Filippo Nigro: La prima cosa che ho chiesto al regista è stata sapere se la prigione era solo uno sfondo, questo mi ha aiutato poi a modulare il tono del mio personaggio, che si riassume nella battuta "I sentimenti non si dicono, si provano". E' un personaggio che non ha un'evoluzione comunicativa, ma attraverso Katia cresce e sceglie di affrontare le cose con più impegno.

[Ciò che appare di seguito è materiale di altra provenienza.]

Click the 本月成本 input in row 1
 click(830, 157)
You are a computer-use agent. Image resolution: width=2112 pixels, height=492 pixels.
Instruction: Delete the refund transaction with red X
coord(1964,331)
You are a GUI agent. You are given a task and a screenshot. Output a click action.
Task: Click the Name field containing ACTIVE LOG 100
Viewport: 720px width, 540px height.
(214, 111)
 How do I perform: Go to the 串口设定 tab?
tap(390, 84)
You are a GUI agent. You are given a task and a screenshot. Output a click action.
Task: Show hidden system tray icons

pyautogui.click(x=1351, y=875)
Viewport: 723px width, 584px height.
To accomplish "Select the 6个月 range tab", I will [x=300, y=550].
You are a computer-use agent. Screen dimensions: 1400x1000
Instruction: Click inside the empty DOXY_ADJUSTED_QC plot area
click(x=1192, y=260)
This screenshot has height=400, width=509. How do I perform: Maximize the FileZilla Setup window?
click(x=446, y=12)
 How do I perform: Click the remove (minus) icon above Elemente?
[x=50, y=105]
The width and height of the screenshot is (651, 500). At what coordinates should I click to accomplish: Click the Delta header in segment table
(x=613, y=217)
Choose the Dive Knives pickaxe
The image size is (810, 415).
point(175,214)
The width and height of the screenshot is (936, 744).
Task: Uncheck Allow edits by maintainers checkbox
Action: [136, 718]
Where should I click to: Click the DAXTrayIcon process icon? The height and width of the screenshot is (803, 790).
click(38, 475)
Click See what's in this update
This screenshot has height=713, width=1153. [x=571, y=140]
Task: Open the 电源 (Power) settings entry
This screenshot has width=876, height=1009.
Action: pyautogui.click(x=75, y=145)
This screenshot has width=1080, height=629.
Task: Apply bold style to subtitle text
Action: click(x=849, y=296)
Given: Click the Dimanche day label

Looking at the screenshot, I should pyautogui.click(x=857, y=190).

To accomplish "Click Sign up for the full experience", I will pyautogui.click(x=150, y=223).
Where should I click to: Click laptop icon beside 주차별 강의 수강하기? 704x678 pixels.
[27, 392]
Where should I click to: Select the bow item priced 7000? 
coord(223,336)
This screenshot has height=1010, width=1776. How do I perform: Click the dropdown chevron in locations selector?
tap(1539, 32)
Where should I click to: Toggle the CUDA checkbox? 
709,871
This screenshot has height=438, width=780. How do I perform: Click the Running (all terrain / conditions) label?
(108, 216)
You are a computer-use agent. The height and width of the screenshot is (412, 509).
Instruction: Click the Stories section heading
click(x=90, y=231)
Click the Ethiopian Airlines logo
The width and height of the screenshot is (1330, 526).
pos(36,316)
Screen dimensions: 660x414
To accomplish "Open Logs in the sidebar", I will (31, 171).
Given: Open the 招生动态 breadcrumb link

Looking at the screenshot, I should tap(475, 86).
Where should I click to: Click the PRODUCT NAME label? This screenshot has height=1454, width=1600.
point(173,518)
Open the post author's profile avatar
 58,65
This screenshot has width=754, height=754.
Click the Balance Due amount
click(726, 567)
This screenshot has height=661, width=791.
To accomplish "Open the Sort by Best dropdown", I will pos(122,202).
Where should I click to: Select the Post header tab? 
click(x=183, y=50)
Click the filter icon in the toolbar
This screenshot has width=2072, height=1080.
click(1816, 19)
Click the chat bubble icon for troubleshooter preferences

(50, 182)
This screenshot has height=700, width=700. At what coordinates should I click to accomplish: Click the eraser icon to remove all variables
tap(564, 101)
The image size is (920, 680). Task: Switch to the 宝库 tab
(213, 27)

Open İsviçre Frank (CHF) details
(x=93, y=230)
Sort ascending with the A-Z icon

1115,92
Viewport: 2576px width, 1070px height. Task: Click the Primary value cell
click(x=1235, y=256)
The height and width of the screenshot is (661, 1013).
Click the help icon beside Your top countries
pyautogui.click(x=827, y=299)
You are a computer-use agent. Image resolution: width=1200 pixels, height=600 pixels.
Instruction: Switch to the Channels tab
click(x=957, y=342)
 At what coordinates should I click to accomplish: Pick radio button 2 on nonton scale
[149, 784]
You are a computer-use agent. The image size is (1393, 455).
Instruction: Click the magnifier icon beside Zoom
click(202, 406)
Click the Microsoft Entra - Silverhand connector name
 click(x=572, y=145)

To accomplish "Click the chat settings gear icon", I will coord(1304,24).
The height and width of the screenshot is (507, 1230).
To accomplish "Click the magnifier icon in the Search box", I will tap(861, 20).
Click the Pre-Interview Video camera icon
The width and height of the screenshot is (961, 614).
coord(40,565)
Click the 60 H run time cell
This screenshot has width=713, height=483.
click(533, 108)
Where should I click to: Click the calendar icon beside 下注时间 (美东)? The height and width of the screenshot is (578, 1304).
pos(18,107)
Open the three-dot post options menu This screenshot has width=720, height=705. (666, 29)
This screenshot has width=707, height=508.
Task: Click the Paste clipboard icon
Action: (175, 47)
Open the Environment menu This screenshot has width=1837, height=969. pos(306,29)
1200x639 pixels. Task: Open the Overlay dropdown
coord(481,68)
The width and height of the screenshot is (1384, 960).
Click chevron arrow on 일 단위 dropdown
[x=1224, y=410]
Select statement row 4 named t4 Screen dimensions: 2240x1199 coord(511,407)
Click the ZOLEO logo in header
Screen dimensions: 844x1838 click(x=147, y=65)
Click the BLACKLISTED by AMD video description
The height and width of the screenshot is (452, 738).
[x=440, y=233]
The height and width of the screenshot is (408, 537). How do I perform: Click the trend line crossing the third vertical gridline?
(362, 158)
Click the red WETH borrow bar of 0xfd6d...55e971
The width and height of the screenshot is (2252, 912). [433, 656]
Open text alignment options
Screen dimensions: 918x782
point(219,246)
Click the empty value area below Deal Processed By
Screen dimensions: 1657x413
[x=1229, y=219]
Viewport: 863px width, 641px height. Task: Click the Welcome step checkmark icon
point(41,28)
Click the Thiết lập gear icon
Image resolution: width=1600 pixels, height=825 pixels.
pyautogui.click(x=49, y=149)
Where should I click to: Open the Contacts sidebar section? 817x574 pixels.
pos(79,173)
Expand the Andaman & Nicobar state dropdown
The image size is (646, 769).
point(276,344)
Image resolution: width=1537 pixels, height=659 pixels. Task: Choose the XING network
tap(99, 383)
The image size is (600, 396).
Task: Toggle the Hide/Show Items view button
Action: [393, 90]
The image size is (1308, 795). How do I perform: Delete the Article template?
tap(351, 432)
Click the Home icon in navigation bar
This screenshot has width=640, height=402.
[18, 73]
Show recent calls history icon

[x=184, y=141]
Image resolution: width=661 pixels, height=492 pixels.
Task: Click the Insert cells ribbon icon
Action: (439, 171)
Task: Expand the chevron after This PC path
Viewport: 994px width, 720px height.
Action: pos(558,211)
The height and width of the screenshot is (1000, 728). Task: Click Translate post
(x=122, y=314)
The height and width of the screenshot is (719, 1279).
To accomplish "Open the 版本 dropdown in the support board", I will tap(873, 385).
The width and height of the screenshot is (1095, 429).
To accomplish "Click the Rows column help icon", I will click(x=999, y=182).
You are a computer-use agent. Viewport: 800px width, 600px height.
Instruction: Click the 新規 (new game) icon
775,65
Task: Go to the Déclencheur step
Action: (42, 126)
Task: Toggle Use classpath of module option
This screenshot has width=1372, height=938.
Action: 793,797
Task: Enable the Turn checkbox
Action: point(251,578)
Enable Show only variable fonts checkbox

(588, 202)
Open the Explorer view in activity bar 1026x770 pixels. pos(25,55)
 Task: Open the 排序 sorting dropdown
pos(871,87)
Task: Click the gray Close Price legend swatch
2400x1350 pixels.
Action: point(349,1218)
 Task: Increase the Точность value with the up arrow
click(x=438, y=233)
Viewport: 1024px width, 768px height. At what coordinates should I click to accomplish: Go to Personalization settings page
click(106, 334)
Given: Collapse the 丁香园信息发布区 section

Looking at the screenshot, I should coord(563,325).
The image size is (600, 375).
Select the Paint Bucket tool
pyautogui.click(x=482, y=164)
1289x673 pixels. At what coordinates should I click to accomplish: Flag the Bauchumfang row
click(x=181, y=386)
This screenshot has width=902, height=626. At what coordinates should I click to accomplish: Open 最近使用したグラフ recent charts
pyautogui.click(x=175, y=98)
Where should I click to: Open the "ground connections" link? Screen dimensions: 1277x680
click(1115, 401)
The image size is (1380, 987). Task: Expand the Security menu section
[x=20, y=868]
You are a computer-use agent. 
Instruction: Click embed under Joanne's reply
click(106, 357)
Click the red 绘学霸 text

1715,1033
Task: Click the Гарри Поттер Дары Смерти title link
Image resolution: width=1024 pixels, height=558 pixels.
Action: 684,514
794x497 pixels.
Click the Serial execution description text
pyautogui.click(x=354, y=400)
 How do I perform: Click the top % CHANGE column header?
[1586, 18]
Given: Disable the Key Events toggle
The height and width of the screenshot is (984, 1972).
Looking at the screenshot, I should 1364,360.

Nicoletta Romanoff: Anch'io ho incontrato la vera Katia, una donna dal carattere solare e forte, e mi ha colpito che lei non si occupasse solo di se stessa ma di tutta la sua famiglia. Col mio personaggio ho voluto sottolineare che Rosalba dipenda da Katia, perché l'ho visto nella realtà: paradossalmente Rosalba aiuta fisicamente Katia, ma poi è Katia a fare da mamma all'amica, a rimetterla sulla retta via.
Ci raccontate com'è avvenuto l'incontro col regista?
Filippo Nigro: Non ho fatto un provino tradizionale, ma un giorno ho incontrato Gianfrancesco, che mi ha dato la sceneggiatura da leggere e poco dopo ero già nel cast. Mi piaceva molto la sceneggiatura: mi ha colpito immediatamente. Avevamo lavorato insieme anni fa sul set de I ragazzi del muretto, ma lui non mi aveva riconosciuto.
Nicoletta Romanoff: Anch'io sono stata colpita subito dalla storia e mi piaceva il fatto che il regista mi avesse offerto un personaggio insolito come questa coatta.